Convert the records below into a Markdown table with two columns, Row and Line, giving each nonblank line its own numbered row and omitting blank lines.

[START OF Records provided]

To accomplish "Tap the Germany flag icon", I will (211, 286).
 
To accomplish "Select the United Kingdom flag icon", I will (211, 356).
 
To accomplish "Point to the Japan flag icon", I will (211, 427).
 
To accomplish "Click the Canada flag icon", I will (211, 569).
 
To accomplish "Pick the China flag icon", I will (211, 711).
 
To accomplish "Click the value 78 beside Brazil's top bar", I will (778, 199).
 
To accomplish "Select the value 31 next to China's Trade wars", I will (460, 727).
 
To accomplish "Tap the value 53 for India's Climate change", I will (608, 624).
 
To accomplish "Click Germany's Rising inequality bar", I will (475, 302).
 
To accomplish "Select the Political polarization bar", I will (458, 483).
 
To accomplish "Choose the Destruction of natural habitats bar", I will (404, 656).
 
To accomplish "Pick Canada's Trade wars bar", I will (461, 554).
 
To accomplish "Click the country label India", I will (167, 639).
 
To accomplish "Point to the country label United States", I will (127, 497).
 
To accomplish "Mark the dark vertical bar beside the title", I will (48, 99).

[END OF Records provided]

> _Expected answer_:
| Row | Line |
|---|---|
| 1 | To accomplish "Tap the Germany flag icon", I will (211, 286). |
| 2 | To accomplish "Select the United Kingdom flag icon", I will (211, 356). |
| 3 | To accomplish "Point to the Japan flag icon", I will (211, 427). |
| 4 | To accomplish "Click the Canada flag icon", I will (211, 569). |
| 5 | To accomplish "Pick the China flag icon", I will (211, 711). |
| 6 | To accomplish "Click the value 78 beside Brazil's top bar", I will (778, 199). |
| 7 | To accomplish "Select the value 31 next to China's Trade wars", I will (460, 727). |
| 8 | To accomplish "Tap the value 53 for India's Climate change", I will (608, 624). |
| 9 | To accomplish "Click Germany's Rising inequality bar", I will (475, 302). |
| 10 | To accomplish "Select the Political polarization bar", I will (458, 483). |
| 11 | To accomplish "Choose the Destruction of natural habitats bar", I will (404, 656). |
| 12 | To accomplish "Pick Canada's Trade wars bar", I will (461, 554). |
| 13 | To accomplish "Click the country label India", I will (167, 639). |
| 14 | To accomplish "Point to the country label United States", I will (127, 497). |
| 15 | To accomplish "Mark the dark vertical bar beside the title", I will (48, 99). |